Wednesday 

Room 5 

10:20 - 11:20 

(UTC+11

Talk (60 min)

Mayday! Software lessons from aviation disasters.

What can aviation teach us about software? More acutely, what can aviation disasters teach us? Aviation is an industry that has committed to relentlessly learning from its mistakes, in the name of making the skies safer. Where the cost of the next iteration is potentially counted in human lives, then that relentlessness is not seen as a noble commitment but rather as the bare minimum. As software professionals, we have it easy. The costs of our decisions and failures are far far lower. For now.

Work skills

As software permeates ever wider through our lives, the cost of failure gets higher. Societies are becoming cashless, and doctors are carrying a different kind of tablet. Smart phones have led us to smart homes. In a world where everything is connected, it’s time to learn from the industries where disasters are avoided at all costs. And in the face of disaster, instinctively running toward scrutiny rather than away from it.

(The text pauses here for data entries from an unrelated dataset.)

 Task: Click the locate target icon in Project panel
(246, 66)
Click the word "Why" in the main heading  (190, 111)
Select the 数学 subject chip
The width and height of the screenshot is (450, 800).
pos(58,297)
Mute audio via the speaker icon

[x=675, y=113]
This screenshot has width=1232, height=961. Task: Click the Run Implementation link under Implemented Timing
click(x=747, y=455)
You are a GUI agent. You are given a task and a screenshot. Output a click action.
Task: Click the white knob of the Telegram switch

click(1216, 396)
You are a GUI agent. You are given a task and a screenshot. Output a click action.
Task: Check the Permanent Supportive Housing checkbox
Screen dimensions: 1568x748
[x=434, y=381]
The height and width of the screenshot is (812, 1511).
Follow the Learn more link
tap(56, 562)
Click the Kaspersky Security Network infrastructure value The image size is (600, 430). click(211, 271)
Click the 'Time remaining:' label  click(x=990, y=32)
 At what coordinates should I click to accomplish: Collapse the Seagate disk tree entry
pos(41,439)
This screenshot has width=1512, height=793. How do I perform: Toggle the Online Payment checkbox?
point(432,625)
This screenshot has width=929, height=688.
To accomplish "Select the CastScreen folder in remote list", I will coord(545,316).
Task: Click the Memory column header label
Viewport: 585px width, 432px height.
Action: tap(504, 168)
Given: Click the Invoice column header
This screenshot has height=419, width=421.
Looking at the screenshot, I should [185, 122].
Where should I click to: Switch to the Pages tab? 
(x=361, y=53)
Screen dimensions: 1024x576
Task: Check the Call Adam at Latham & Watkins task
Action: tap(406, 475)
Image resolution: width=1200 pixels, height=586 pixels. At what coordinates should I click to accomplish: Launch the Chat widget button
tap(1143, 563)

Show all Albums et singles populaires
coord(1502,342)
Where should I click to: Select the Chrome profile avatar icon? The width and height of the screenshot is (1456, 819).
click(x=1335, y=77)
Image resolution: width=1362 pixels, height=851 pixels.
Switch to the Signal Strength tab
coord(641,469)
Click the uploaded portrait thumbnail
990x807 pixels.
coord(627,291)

This talk is not doom and gloom. It is a practical look at the methods and insights that almost 100 years of investigating commercial aviation disasters can teach us as software engineers.

Adele Carpenter

Adele is a software engineer at Trifork Amsterdam, where she is working on backend systems for the educational sector. Most of her work day is spent in the JVM/Spring ecosystems. Adele got the coding bug later in life but since then has been making up for lost time, going from command line noob to employed software engineer in just one year. Her experiences both in and out of tech have given her a unique perspective on the art of programming together with humans, which she hopes is useful to other humans who program with humans.